Posted on:2008-03-06Degree:Ph.DType:Dissertation
University:New York UniversityCandidate:Adams, Ellen EFull Text:PDF
GTID:1445390005959270Subject:Art history
Abstract/Summary:
This dissertation focuses on the shifting position of French Surrealism during World War II and its immediate aftermath. My historical and contextual analysis examines what was at stake for the Surrealists faced with exile, clandestine activities conducted by Main a Plume during the German Occupation, and a radically changed postwar cultural milieu. I scrutinize Surrealist practice as visual strategy, intellectual history, political engagement, and cultural critique. Postwar Surrealism established its position in relation to the strategies of Jean-Paul Sartre's Existentialism, the cultural policies of the French Communist Party (P.C.F.) articulated by Louis Aragon, and the re-emerging Parisian avant-garde.;I analyze how artists, writers, and group exhibitions made concrete the expanded wartime boundaries of the movement and how physical sites of exile informed Surrealist activities. War-era journals---View, VVV, and Dyn---provided intellectual spaces for the promotion of both Surrealist ideas and dissent among members of the group. I also consider Andre Breton's search for a new Surrealist myth, an inquest that paralleled the contemporary preoccupation with mythical subjects among Abstract Expressionists such as Adolph Gottlieb, Barnett Newman, and Jackson Pollock.;To address the Surrealists' return to France, I utilize the sociological theory of boundary disputes to assess how postwar ideological clashes established parameters of debates.
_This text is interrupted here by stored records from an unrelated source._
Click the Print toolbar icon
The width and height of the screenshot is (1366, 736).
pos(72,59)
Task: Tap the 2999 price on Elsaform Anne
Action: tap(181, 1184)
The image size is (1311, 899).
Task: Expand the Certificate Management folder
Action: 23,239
Significantly, I argue that the Communist and Existentialist intelligentsia defined themselves in relation to the Surrealists, and kept the group in public view until its first exhibition of the postwar period, Surrealism in 1947. The poetic origins, international roster, and critical reception of the exhibition, which promoted esotericism and mythical initiation, are examined as well.;Shifting postwar definitions of 'real' and 'realism' are also analyzed, and the approach of Surrealist artists and writers---Georges Bataille, Victor Brauner, Charles Duits, Jindrich Heisler, and Toyen, among others---is compared with that of Socialist Realism (adopted as official P.C.F. policy in 1947) and the brute materialism of Jean Dubuffet. In the broadest terms, this dissertation explores to what extent artistic practice can be bound to social practice, and how the Surrealists modified yet maintained their carefully crafted revolutionary mantle.